> **RAW RECORDS**
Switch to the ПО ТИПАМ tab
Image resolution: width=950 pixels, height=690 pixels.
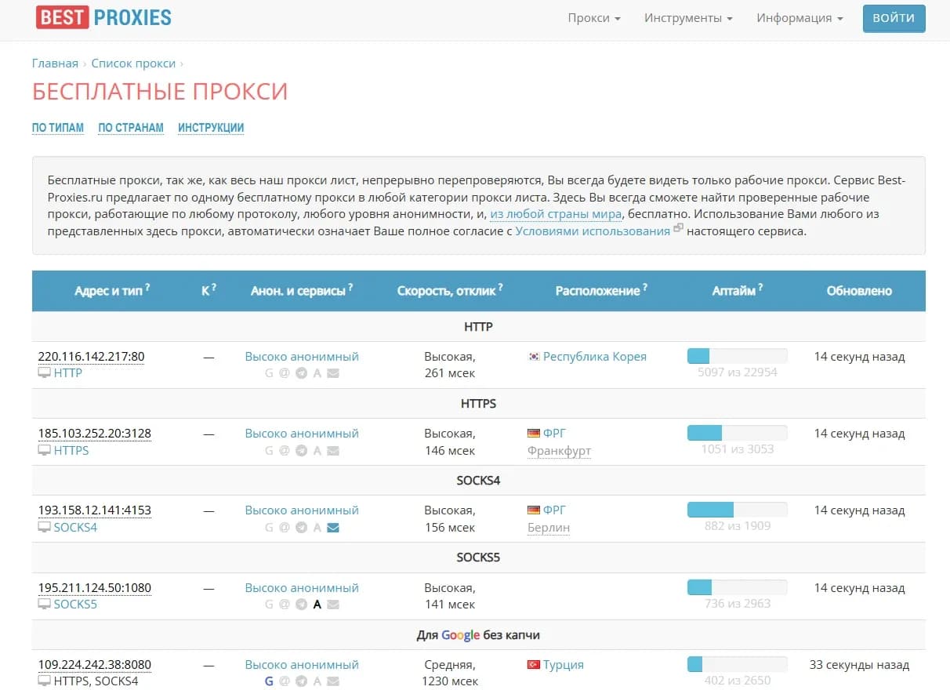tap(58, 128)
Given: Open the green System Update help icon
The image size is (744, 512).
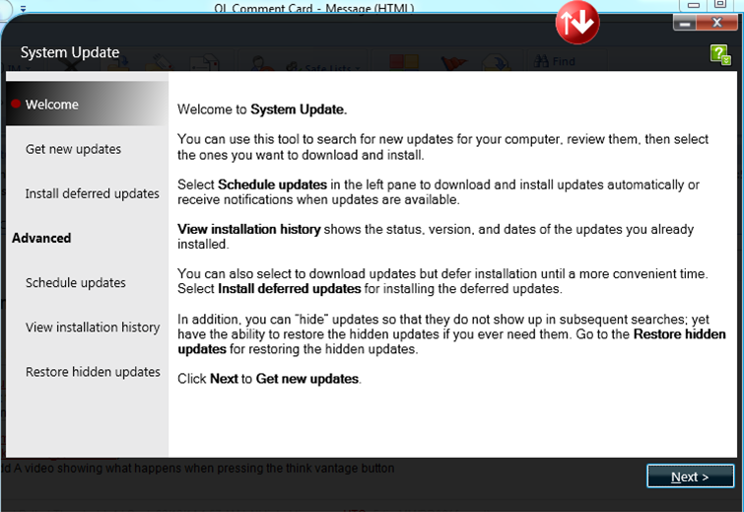Looking at the screenshot, I should [719, 54].
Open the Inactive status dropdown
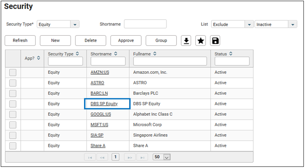305x168 pixels. (293, 24)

> **TO BE DONE**
Please copy the records word for word, starting at the line that contains "Given: Open the green System Update help icon" and ending at the end of the records, and leave out the pictures.

> **SOLUTION FOR THIS EXERCISE**
Given: Open the green System Update help icon
The image size is (744, 512).
Looking at the screenshot, I should [719, 54].
Open the Inactive status dropdown
305x168 pixels. (293, 24)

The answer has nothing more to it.